:: Page ::
——

Dyadic Tree implementationed discussed in Section 2¶

import csv

# colors
RED=1.0
BLUE=0.0
UNKNOWN=2.0


class Rect:
    '''
    Class for representing rectangles.
    '''
    def __init__(self, j, k, l, m):
        self._j = j
        self._k = k
        self._l = l
        self._m = m

    @property
    def coords(self):
        '''
        Convert from the four integer representation to the more common
        opposing points representation.
        '''
        return ((self._j/(2**self._k), self._l/(2**self._m)),
                ((self._j+1)/(2**self._k), (self._l+1)/(2**self._m)))

    @property
    def left(self):
        '''
        Return a new rectangle that represents the left half of this
        rectange
        '''
        return Rect(2*self._j, self._k+1, self._l, self._m)

——

:: Stored records ::
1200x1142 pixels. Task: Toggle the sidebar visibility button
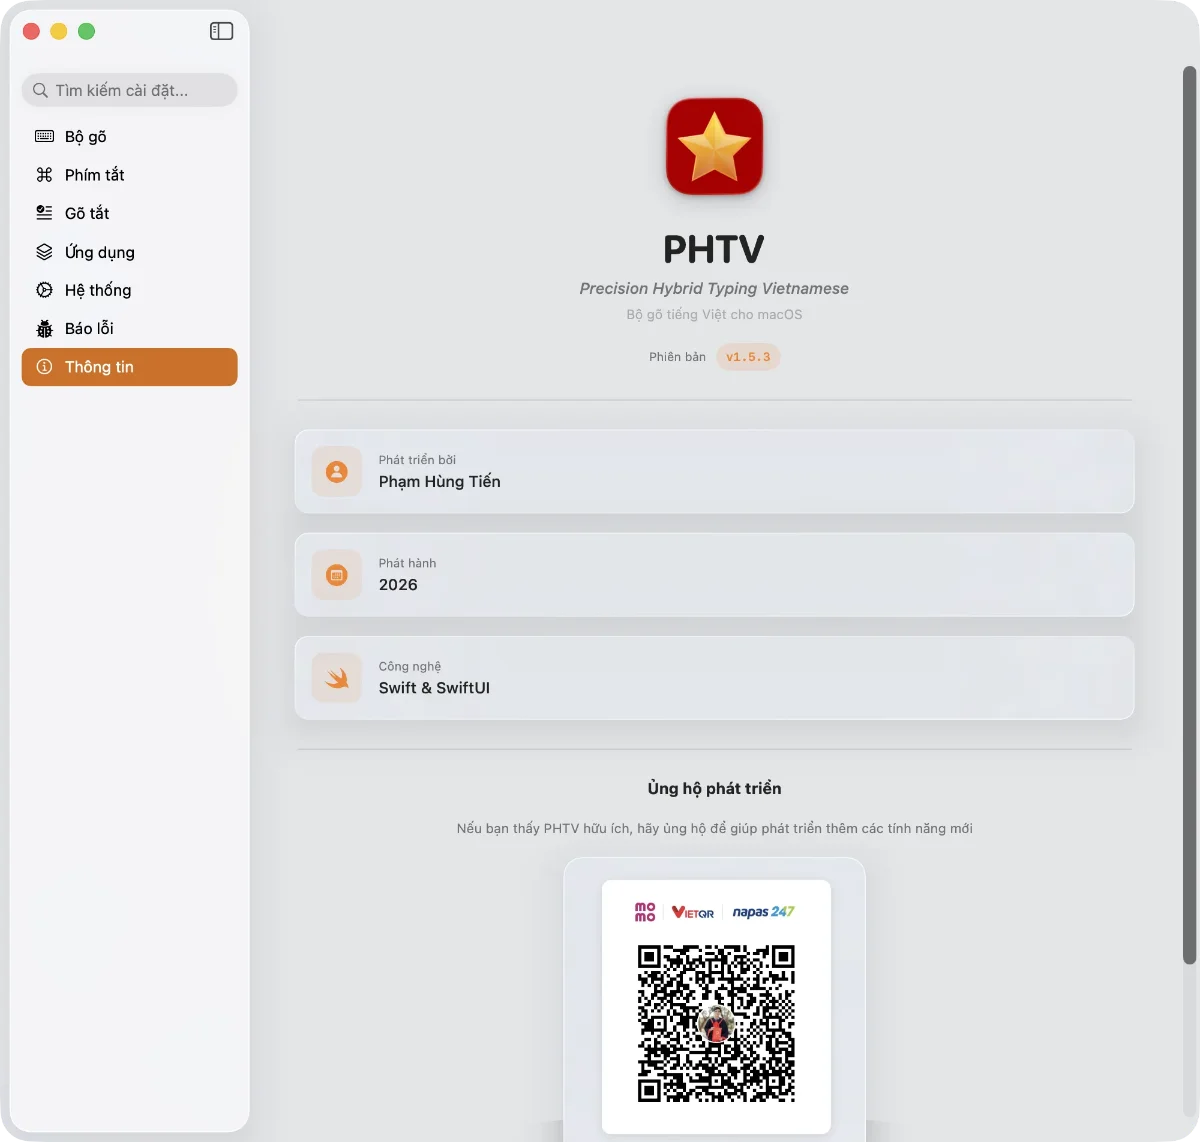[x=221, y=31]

——

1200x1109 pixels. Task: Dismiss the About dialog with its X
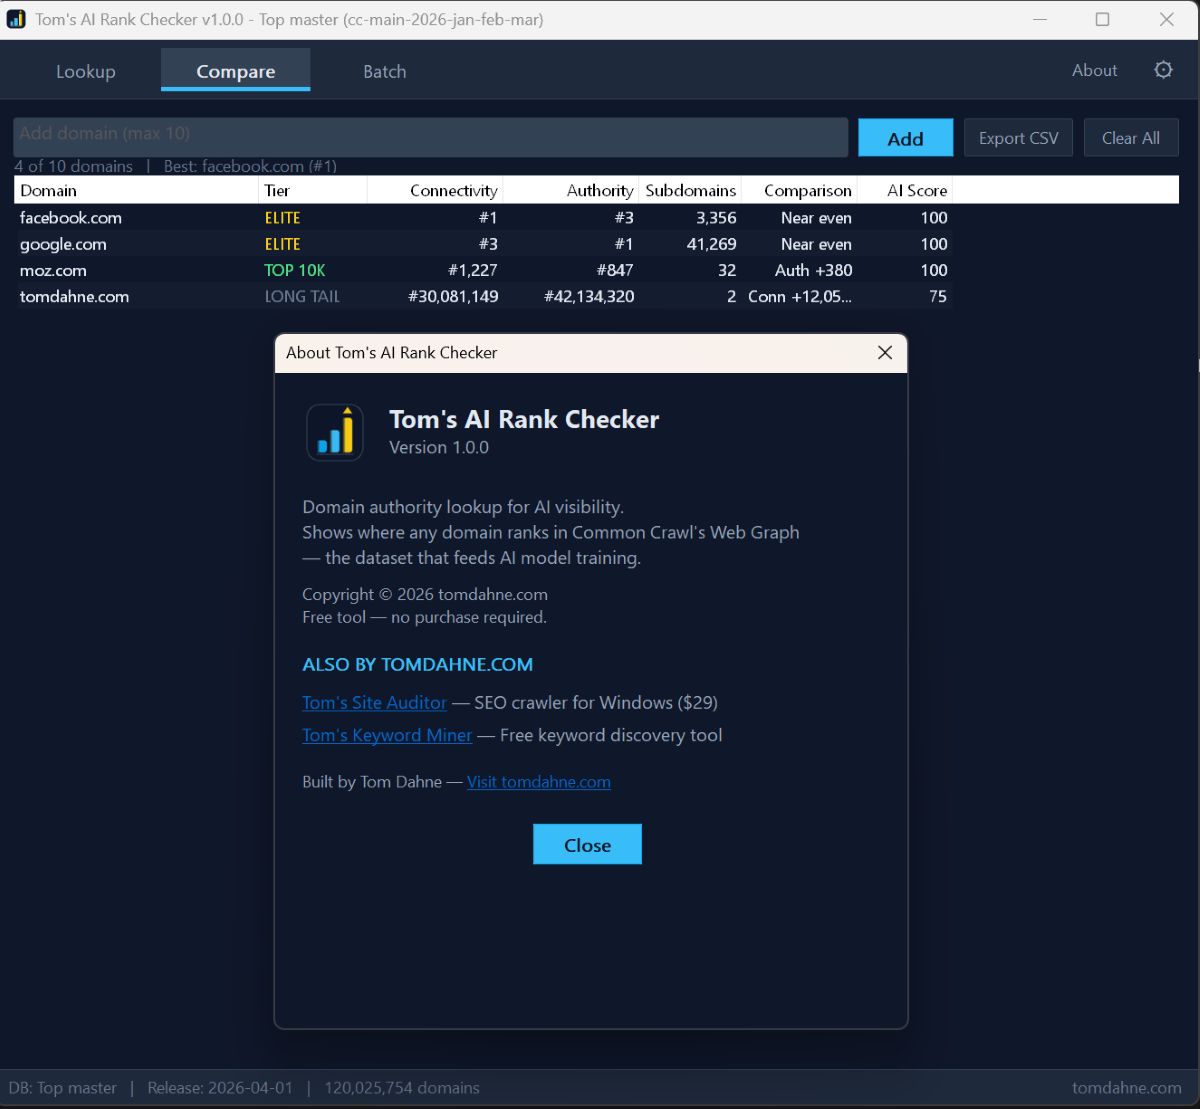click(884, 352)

——

:: Directive A ::
Answer these questions about the dyadic tree code:
(i) What value does the code assign to RED?
(ii) According to its docstring, what representation does the coords property convert from, and what does it convert to?
(iii) What four arguments does the left property pass when it creates a new Rect?
:: Directive B ::
For each statement, say whether the dyadic tree code supports it, and quote the words that decide it.
(i) UNKNOWN is set to 0.0.
(ii) The Rect class is documented as a class for representing rectangles.
(iii) The code imports the csv module.

:: Written answer A ::
(i) 1.0
(ii) It converts from the four integer representation to the more common opposing points representation.
(iii) 2*self._j, self._k+1, self._l, self._m

:: Written answer B ::
(i) No. "UNKNOWN=2.0"
(ii) Yes. "Class for representing rectangles."
(iii) Yes. "import csv"